---- Extracted material
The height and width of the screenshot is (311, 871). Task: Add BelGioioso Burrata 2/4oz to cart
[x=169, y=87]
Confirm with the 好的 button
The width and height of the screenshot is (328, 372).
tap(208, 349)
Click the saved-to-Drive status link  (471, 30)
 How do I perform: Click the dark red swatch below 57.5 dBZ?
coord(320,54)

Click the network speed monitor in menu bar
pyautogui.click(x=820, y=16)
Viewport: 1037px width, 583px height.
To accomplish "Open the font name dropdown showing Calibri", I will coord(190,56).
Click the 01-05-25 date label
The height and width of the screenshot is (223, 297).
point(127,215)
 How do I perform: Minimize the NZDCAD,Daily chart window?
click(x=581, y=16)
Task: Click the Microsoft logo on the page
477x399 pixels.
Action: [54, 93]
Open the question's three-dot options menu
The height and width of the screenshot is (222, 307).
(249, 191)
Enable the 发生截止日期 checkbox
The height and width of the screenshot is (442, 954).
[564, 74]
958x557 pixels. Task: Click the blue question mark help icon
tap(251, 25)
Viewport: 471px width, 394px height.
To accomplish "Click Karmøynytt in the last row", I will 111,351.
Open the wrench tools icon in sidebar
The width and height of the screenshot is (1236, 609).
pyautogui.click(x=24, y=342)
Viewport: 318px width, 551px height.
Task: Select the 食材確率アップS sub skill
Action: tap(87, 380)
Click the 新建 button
--------
## Action item
Your answer should be a single number: the count of lines in the records that contain "will".

## Answer to the problem
2